Assigned task: The entries are to be output in full, word for word.

Saved data entries:
::::::
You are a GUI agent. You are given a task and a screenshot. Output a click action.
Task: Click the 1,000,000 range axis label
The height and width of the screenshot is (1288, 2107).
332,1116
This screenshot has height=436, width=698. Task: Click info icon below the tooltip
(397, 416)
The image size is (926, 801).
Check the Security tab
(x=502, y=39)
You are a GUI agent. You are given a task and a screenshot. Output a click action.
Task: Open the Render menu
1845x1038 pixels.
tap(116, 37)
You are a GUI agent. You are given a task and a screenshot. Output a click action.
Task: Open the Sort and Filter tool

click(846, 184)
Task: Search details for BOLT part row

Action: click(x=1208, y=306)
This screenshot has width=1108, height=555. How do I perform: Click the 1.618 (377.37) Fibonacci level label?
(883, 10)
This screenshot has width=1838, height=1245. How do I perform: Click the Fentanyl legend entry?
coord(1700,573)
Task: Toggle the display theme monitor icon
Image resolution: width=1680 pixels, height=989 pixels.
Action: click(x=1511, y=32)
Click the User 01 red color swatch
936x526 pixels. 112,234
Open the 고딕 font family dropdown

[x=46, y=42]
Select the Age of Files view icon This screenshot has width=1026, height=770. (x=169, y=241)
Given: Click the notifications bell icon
::::::
Reply:
You are a GUI agent. You are given a task and a screenshot. Output a click action.
Task: Click the 1,000,000 range axis label
The height and width of the screenshot is (1288, 2107).
332,1116
This screenshot has height=436, width=698. Task: Click info icon below the tooltip
(397, 416)
The image size is (926, 801).
Check the Security tab
(x=502, y=39)
You are a GUI agent. You are given a task and a screenshot. Output a click action.
Task: Open the Render menu
1845x1038 pixels.
tap(116, 37)
You are a GUI agent. You are given a task and a screenshot. Output a click action.
Task: Open the Sort and Filter tool

click(846, 184)
Task: Search details for BOLT part row

Action: click(x=1208, y=306)
This screenshot has width=1108, height=555. How do I perform: Click the 1.618 (377.37) Fibonacci level label?
(883, 10)
This screenshot has width=1838, height=1245. How do I perform: Click the Fentanyl legend entry?
coord(1700,573)
Task: Toggle the display theme monitor icon
Image resolution: width=1680 pixels, height=989 pixels.
Action: click(x=1511, y=32)
Click the User 01 red color swatch
936x526 pixels. 112,234
Open the 고딕 font family dropdown

[x=46, y=42]
Select the Age of Files view icon This screenshot has width=1026, height=770. (x=169, y=241)
Given: Click the notifications bell icon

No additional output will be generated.